>> START EXCERPTED DATA

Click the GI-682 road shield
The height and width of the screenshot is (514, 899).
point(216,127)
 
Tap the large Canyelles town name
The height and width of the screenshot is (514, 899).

>> END EXCERPTED DATA

### EXERCISE:
Copy out the entries again, swapping "road shield" for "route sign" and leaving everything else untouched.

### WRITTEN SOLUTION:
Click the GI-682 route sign
The height and width of the screenshot is (514, 899).
point(216,127)
 
Tap the large Canyelles town name
The height and width of the screenshot is (514, 899).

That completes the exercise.